*** Input material ***

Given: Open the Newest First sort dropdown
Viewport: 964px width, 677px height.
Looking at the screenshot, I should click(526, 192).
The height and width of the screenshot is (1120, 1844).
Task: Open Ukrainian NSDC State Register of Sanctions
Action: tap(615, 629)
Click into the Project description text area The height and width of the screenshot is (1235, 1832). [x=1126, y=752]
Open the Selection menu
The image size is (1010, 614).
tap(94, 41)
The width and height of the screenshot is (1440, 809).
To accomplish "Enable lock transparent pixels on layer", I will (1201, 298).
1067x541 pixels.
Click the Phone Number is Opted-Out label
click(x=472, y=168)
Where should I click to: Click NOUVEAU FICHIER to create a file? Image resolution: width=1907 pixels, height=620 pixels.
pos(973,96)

*** End of Input material ***

◆ Exercise ◆
Every line from the one containing "1067x541 pixels." through the final line of the data above is to be restated word for word, and nothing more.

◆ Response to the exercise ◆
1067x541 pixels.
Click the Phone Number is Opted-Out label
click(x=472, y=168)
Where should I click to: Click NOUVEAU FICHIER to create a file? Image resolution: width=1907 pixels, height=620 pixels.
pos(973,96)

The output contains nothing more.